_Text passage_.
# Well known personalities - what are they like?



## liaconn (9 Dec 2011)

Just wondering if any of you have met any well known personalities and what were they like?

I've met Miriam O'Callaghan at a party and she was absolutely lovely. I've also met Micheal O'Muirecheartaigh and he was also really nice.

I used to live near Twink and would see her occasionally around the shops. She always seemed to be showing off a bit.
I saw Amy Hubermann in M&S a while back and she was walking along very quickly and briskly and was obviously hoping no one would stop her or recognise her. She did smile at my little nephew though when he got in her way!

I met Red Hurley through a work event and he was completely and totally obnoxious. Seems to think he's a big superstar instead of an over the hill cabaret singer.


----------



## micmclo (9 Dec 2011)

Mick McCarthy, gentleman
A gang of us going to a Glasgow Celtic game met him in Dublin Airport. Mick being a former player approached us and chatted and signed stuff for us. He was Ireland manager at the time.

_Material supplied_.
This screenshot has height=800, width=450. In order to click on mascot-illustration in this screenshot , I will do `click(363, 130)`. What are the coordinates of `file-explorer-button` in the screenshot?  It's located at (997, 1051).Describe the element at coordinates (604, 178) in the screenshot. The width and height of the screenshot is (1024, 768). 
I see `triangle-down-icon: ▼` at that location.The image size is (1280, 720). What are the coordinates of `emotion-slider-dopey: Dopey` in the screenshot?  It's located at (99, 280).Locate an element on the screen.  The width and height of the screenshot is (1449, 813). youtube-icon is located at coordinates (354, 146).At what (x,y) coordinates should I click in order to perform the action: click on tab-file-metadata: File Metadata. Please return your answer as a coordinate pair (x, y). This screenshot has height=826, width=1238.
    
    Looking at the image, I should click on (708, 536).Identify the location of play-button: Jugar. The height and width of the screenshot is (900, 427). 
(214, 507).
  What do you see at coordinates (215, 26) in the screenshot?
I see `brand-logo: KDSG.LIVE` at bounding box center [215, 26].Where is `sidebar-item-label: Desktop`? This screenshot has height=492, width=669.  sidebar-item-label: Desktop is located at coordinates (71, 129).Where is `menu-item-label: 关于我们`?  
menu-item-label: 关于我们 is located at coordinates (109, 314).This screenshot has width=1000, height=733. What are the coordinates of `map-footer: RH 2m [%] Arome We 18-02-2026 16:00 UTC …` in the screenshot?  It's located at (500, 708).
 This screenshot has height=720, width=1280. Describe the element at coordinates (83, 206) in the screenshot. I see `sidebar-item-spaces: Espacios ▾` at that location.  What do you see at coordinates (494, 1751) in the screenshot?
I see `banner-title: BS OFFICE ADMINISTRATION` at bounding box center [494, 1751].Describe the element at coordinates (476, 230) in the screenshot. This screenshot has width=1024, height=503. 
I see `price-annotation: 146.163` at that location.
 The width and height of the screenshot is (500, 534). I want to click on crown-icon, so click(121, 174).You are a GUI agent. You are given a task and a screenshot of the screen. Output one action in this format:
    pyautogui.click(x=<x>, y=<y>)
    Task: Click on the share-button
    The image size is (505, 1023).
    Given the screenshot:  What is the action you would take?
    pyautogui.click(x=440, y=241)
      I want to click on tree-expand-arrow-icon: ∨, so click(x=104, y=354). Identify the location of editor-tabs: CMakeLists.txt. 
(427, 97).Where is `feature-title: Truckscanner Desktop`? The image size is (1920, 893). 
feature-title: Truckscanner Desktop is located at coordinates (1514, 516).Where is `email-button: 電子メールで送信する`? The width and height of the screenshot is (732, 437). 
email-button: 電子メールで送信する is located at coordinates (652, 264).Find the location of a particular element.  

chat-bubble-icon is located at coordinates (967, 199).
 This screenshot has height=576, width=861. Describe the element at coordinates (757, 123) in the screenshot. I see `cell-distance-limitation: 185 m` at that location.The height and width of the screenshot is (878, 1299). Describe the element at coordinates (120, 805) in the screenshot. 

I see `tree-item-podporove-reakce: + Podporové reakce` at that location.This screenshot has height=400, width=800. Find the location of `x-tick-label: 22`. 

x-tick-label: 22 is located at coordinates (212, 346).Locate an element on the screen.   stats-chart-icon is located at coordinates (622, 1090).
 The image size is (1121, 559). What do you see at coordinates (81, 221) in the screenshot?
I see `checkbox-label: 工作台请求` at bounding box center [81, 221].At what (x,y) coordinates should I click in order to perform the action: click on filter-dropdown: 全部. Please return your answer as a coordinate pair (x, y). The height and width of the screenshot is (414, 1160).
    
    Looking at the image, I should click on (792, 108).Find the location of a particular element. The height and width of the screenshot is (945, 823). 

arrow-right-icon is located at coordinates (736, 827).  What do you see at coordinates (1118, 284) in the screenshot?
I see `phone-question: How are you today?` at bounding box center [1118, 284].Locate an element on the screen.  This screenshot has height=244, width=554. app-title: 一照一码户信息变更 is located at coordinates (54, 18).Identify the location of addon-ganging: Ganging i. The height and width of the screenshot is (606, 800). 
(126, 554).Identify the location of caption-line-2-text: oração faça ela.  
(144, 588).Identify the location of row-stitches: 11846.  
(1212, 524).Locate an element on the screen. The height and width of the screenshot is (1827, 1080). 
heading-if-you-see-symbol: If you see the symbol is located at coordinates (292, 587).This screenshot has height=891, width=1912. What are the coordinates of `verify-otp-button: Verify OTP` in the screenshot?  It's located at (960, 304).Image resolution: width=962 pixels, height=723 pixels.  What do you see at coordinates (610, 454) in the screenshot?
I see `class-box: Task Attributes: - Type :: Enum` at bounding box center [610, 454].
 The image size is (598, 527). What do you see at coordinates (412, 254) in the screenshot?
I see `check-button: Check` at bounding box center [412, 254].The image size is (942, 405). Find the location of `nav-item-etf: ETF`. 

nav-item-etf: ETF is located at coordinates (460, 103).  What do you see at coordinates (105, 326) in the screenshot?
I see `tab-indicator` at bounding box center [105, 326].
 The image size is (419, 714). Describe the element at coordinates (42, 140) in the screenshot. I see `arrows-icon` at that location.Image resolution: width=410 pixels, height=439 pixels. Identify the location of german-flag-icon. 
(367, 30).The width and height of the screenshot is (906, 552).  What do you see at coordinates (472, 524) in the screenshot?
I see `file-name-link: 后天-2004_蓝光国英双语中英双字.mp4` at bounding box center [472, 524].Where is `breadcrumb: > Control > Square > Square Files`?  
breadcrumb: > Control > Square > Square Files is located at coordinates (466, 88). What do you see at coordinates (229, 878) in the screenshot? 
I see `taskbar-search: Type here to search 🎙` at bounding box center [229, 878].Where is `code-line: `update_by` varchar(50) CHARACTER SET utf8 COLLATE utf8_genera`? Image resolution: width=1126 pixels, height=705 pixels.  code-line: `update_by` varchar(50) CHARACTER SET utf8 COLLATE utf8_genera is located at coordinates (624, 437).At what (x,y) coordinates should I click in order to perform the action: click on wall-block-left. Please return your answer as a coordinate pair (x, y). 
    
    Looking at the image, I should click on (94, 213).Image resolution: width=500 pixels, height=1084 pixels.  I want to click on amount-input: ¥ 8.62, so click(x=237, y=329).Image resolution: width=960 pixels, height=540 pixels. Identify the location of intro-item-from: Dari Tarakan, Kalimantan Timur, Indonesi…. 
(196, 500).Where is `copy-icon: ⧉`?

_Required action_. Transcribe the whole forum thread about meeting well-known personalities, word for word.

_Solution to this exercise_.
# Well known personalities - what are they like?



## liaconn (9 Dec 2011)

Just wondering if any of you have met any well known personalities and what were they like?

I've met Miriam O'Callaghan at a party and she was absolutely lovely. I've also met Micheal O'Muirecheartaigh and he was also really nice.

I used to live near Twink and would see her occasionally around the shops. She always seemed to be showing off a bit.
I saw Amy Hubermann in M&S a while back and she was walking along very quickly and briskly and was obviously hoping no one would stop her or recognise her. She did smile at my little nephew though when he got in her way!

I met Red Hurley through a work event and he was completely and totally obnoxious. Seems to think he's a big superstar instead of an over the hill cabaret singer.


----------



## micmclo (9 Dec 2011)

Mick McCarthy, gentleman
A gang of us going to a Glasgow Celtic game met him in Dublin Airport. Mick being a former player approached us and chatted and signed stuff for us. He was Ireland manager at the time.